All the examples I can find of making predictions using random forests already have the actual answers (i.e. the test-set has labels). What do you do when you don't have that column?
For example, this tutorial uses the iris data: http://mkseo.pe.kr/stats/?p=220
If we were doing this for real, the test dataset would have columns [1,4] and not column 5. If you try to run this without column 5 it kicks up an error that the dataframes are not the same size, which, obviously they're not.
How do you make predictions when you don't already have a column of answers?
Edit Clarification using excerpt from above link:
Prepare training and test set.
test = iris[ c(1:10, 51:60, 101:110), ]
train = iris[ c(11:50, 61:100, 111:150), ]

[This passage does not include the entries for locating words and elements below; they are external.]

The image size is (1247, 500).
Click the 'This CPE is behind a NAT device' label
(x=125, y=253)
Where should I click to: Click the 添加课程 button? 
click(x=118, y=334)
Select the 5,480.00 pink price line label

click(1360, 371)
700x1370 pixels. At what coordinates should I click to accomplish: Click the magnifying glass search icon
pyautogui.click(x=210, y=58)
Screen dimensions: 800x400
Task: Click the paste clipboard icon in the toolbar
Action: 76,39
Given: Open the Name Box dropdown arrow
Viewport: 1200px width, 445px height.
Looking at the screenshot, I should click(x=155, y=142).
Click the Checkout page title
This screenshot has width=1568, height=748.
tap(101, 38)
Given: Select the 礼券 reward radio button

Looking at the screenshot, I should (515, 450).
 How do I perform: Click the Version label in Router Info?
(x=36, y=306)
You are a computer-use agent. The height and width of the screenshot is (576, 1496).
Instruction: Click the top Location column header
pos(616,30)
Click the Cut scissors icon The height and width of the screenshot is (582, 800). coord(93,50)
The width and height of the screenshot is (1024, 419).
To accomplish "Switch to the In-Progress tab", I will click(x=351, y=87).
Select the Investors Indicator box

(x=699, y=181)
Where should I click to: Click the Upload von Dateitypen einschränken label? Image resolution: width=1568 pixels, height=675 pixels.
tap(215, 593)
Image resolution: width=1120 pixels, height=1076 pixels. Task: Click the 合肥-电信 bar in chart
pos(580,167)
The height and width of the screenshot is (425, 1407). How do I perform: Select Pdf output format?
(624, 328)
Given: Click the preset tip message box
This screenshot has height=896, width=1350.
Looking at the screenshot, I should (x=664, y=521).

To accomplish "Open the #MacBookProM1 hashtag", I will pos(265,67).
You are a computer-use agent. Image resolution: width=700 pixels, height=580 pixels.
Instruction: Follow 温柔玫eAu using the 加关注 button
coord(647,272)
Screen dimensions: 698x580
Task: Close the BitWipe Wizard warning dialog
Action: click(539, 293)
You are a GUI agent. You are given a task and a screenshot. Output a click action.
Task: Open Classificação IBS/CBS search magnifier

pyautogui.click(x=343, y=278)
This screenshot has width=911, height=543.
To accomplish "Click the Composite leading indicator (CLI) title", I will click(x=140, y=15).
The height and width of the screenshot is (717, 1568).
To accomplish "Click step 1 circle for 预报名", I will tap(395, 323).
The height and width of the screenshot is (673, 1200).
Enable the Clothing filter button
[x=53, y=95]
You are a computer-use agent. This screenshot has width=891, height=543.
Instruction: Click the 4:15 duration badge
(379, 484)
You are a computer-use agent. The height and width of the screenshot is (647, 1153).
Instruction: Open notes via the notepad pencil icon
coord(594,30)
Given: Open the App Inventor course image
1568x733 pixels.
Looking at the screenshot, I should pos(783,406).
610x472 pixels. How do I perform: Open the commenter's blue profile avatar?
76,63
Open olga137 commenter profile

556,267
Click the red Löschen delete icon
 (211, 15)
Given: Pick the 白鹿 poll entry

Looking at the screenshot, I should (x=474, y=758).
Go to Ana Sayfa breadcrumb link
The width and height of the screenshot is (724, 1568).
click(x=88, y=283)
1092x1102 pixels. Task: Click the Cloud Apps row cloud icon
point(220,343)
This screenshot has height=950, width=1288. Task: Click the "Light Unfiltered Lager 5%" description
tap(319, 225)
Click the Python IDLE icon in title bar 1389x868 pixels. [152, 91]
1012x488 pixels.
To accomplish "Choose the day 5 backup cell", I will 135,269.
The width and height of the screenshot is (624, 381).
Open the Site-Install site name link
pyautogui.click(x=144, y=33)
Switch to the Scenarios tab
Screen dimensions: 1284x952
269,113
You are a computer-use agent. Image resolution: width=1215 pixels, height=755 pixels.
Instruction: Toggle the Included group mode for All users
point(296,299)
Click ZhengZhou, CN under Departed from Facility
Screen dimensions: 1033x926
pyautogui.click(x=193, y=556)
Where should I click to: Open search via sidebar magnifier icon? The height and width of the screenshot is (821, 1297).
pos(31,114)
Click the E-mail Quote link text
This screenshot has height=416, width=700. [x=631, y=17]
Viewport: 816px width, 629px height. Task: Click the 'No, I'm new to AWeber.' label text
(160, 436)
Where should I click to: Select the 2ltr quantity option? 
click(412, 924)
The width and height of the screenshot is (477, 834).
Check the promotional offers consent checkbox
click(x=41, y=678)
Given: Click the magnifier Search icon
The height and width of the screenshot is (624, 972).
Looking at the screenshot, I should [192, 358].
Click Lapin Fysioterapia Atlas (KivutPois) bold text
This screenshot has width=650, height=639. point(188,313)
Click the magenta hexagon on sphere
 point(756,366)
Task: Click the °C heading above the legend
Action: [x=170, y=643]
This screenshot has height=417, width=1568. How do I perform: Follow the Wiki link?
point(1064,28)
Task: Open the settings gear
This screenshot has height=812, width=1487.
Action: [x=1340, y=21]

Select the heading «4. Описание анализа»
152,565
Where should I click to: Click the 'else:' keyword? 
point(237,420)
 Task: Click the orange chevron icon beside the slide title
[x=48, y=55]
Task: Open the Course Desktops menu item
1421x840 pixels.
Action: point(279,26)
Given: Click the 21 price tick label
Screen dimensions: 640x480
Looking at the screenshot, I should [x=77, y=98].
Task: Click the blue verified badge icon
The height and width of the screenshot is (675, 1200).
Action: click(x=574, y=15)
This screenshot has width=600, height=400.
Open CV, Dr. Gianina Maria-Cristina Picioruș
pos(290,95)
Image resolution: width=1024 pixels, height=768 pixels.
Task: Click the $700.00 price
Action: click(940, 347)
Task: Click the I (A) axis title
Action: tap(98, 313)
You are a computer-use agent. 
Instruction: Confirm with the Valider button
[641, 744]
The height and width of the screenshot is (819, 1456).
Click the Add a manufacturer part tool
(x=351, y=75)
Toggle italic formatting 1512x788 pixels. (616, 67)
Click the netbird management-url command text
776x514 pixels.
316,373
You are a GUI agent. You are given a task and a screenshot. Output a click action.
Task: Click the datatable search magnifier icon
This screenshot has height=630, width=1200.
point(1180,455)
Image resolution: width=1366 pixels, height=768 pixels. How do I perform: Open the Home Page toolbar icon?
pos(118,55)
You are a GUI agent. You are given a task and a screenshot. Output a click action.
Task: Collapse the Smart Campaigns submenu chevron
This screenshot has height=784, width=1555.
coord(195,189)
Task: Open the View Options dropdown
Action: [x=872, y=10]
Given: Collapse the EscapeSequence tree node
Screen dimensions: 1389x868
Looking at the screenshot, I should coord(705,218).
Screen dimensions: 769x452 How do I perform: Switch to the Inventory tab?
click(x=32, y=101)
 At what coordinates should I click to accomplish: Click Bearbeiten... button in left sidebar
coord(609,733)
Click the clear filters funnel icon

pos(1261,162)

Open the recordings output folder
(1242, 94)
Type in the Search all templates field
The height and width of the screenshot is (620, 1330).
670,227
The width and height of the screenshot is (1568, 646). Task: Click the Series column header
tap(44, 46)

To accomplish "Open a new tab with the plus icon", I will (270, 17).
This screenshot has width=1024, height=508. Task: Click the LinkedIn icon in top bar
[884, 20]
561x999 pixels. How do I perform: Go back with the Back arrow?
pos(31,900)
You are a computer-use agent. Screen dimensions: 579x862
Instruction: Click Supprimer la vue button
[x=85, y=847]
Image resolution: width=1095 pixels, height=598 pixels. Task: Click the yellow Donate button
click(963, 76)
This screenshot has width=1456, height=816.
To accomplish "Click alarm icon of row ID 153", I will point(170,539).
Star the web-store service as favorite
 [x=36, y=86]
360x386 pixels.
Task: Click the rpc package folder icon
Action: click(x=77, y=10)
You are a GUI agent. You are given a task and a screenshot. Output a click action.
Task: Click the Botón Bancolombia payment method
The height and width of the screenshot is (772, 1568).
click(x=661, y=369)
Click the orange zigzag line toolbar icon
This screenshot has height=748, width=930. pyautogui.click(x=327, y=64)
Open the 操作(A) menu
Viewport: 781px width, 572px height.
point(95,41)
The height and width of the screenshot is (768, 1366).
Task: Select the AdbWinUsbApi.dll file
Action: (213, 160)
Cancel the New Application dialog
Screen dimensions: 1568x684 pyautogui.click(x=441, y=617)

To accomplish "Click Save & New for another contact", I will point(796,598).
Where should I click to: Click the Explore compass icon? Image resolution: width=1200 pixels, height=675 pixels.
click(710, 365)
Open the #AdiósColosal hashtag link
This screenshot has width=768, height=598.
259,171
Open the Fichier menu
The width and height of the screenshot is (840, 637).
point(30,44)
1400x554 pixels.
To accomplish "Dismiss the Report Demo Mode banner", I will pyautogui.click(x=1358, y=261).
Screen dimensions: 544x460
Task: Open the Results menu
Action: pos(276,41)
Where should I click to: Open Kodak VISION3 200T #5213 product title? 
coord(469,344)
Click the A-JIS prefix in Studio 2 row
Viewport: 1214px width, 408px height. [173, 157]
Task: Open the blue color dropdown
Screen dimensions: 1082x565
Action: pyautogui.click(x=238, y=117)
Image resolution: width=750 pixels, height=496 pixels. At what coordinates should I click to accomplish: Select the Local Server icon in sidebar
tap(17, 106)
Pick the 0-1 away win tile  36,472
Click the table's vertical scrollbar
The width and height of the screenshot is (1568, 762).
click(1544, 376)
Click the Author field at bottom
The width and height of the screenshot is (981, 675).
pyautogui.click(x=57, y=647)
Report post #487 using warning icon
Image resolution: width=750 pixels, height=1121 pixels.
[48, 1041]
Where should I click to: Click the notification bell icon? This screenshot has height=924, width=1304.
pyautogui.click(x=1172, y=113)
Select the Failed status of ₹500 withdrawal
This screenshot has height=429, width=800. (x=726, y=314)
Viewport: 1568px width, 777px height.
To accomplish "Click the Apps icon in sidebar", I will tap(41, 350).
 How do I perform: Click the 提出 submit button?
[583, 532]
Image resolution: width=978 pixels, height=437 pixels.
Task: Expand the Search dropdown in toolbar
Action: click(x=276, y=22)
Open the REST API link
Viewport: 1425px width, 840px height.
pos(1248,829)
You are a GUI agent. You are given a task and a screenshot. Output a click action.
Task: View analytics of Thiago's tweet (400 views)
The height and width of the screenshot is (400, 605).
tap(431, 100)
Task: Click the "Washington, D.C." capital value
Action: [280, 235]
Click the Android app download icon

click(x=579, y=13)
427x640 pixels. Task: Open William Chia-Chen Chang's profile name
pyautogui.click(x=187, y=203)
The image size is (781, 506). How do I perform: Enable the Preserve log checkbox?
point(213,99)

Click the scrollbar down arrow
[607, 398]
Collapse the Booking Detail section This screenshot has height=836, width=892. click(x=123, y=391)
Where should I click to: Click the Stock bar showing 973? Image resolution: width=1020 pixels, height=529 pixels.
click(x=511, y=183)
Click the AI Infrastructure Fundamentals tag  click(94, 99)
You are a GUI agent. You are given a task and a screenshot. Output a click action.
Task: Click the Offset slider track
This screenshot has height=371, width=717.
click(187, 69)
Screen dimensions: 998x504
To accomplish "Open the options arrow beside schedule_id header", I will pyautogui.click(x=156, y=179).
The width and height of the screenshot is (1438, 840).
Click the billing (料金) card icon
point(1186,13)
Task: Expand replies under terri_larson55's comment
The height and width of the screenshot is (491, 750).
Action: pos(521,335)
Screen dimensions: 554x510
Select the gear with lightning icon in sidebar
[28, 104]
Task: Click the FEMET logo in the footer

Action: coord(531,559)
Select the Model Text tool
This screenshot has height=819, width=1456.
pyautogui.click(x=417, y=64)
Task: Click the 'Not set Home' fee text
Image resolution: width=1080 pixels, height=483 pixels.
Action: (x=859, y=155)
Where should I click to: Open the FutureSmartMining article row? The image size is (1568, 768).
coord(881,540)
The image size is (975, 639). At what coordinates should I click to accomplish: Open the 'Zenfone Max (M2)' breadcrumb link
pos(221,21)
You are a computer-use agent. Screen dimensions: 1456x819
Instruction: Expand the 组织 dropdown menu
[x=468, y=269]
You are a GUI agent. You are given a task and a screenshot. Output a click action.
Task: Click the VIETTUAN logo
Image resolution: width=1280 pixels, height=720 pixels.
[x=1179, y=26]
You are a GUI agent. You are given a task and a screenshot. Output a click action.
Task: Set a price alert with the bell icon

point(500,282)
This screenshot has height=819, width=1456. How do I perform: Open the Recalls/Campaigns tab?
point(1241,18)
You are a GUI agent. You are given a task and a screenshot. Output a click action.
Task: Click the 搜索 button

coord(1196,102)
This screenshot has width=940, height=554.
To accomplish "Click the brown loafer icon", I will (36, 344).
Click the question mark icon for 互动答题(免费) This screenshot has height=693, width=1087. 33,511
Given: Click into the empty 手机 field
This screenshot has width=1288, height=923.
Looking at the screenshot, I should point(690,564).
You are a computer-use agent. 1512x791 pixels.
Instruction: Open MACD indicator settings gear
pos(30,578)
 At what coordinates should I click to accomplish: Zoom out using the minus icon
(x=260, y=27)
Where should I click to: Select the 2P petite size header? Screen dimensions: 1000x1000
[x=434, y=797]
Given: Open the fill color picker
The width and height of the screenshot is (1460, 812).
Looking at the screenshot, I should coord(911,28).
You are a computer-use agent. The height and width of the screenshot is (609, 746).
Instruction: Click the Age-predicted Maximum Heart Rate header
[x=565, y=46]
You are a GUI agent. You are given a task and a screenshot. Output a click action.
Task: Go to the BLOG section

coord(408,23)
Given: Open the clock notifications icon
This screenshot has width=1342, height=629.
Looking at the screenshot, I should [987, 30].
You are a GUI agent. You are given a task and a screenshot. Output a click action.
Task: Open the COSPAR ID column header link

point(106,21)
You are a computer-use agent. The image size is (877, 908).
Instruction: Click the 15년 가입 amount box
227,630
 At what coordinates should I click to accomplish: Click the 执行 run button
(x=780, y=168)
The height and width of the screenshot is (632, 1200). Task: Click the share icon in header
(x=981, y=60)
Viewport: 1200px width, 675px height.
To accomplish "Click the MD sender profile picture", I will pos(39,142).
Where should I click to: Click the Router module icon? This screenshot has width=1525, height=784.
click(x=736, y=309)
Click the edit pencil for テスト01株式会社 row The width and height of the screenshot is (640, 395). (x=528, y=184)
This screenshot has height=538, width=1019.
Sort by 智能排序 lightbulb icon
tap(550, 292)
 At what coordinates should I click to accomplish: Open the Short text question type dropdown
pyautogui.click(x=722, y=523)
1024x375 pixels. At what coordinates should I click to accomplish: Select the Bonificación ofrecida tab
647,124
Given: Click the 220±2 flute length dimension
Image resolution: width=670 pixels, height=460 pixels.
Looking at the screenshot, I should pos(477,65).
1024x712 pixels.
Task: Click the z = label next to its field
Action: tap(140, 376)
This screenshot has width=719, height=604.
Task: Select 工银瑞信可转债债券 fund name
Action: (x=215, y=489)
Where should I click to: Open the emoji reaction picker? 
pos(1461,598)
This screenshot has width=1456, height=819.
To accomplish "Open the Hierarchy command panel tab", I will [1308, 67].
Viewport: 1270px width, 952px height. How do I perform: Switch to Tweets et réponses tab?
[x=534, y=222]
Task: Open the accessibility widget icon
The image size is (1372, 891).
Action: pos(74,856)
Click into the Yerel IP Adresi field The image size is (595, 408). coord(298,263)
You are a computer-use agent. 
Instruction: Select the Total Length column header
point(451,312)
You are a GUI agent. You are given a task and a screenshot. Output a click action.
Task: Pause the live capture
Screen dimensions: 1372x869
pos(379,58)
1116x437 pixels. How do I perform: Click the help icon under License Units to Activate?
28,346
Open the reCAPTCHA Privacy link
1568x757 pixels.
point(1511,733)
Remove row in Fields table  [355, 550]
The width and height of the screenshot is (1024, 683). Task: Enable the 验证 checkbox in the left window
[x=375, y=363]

The test data frame has a complete species column. I'm trying to predict the species based on the forest I grow from the training set. So the position I am in is after running:
test <- test[-5]
I'm now in the position I'd be in if I'd gone out and collected a bunch of plant measurements and wanted to know the species based on the tree model I've grown from my training data. So, how can I predict the Species column I've just deleted based on the remaining data in the test dataframe and the forest grown using the training dataframe?
Although the tutorial you quote has the Species
column in the test
set, it is not needed by the predict
function as you guessed:
library(randomForest)
test <- iris[ c(1:10, 51:60, 101:110), -5] # removed the Species column here.
train <- iris[ c(11:50, 61:100, 111:150), ]
r <- randomForest(Species ~., data=train, importance=TRUE, do.trace=100)
predict(r, test)